BİTMEYEN SEVDA İSTANBUL Sahabe-i Kiram (âleyhimürrıdvan) orduları İstanbul’u alamazlar ama meşaleyi yakarlar. Sur diplerindeki nurlu kabirler mücahidlere hedef gösterirler. Gaziler kutlu ordunun başladığı işi bitirmek için çırpınır. İşte Seyyid Bilal dahi “güzel asker” müjdesine kavuşmak için yola çıkan yiğitlerden biridir. Karadeniz üzerinden kadırgalarla İstanbul’a yürür ama Sinop açıklarında öyle bir fırtınaya yakalanır ki…

Mücahidler vergilerini verir, el sıkışırlar. Bu meblağ “kısa günün kârı” diyebilen için iyi paradır. Ama Tekfurun gözü yukarlardadır.

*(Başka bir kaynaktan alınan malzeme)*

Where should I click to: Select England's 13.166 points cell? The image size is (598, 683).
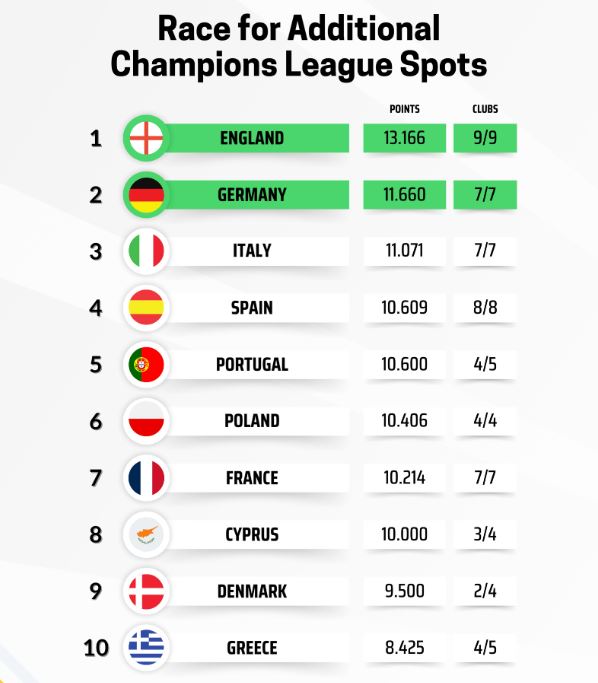pos(405,138)
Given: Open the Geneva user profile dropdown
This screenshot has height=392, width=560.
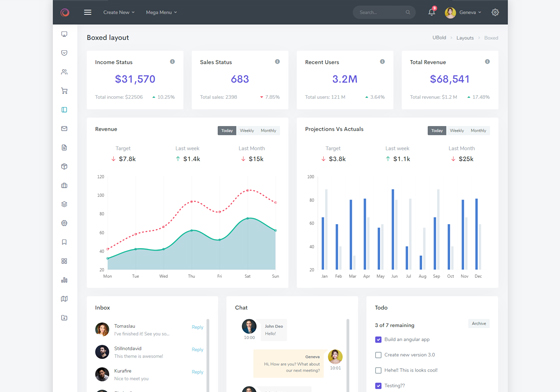Looking at the screenshot, I should (x=463, y=12).
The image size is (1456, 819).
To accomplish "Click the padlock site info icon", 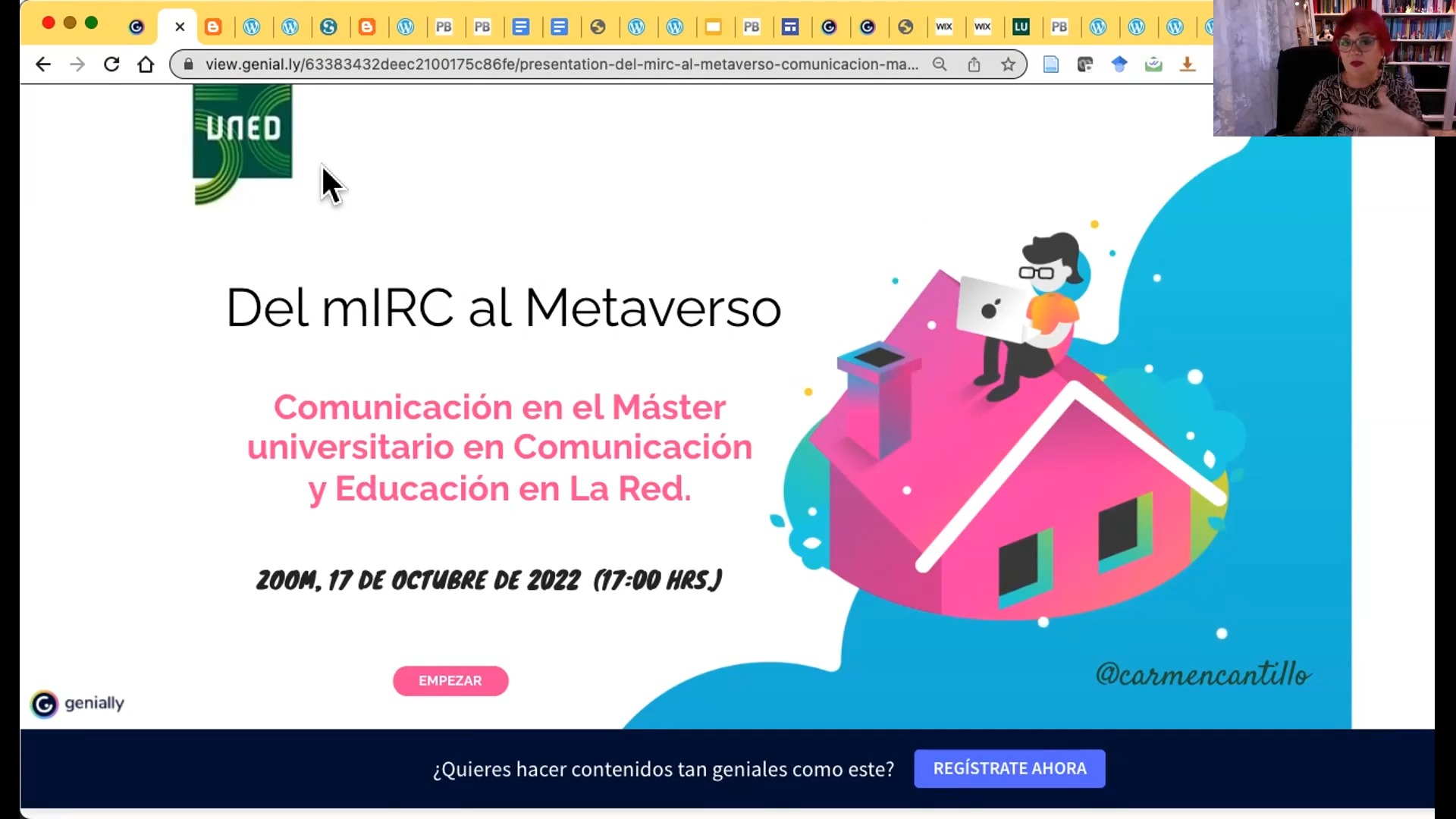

Sinop’u ziynetlendiren mücahid “Seyyid Bilâl” Denizin şakası olmaz derler. Hele Karadeniz’in şakası hiç olmaz. İşte Seyyid Bilâl ve arkadaşlarının deryada dolandıkları günlerden birinde sular kabarır, gök kararır. Rüzgâr önce tatlı tatlı ıslıklanır sonra ortalığı koparır. Ardından kar, bora, fırtına. Bu civarda sığınabilecekleri tek yer Sinop Limanı’dır. Onlar da öyle yaparlar. Seyyid Bilâl kardeşini adamlarının başında bırakır. Yanına Medineli Zeyd’i, Buharalı Ömer’i, Semerkandlı Buğra’yı alarak Tekfur’un yanına çıkar. Tekfur onları iyi karşılar, “Canım biz de denizciyiz, halden anlarız” der, “bizim gemicilerimiz de fırtınaya yakalanınca Arab limanlarına sığınıyorlar.” Seyyid Bilâl çok şey istemez. Fırtına dininceye kadar konaklamak için keseler dolusu altın vermeye hazırdır. Yeter ki tatlı ayrılsınlar. Nitekim el sıkışır, anlaşırlar. Aslında bu gözü kara yiğitler istediklerini zorla da almaya muktedirler. Belki kaleyi feth edemezler, ama isterlerse limanı ele geçirebilir ve teknelere el koyabilirler. Hepsi bir yana Rum gemilerini ateşe verebilirler ki bu Sinop’un beli kırıldı demektir. Neyse Müslümanlar teknelerini bağlar, karaya çıkarlar. Çadırlarını çatar, kazanlarını kurarlar. Sinoplular’dan peşin parayla et, sebze, ekmek alırlar. Garip halk kârlı bir ticaretin sevinciyle uçar.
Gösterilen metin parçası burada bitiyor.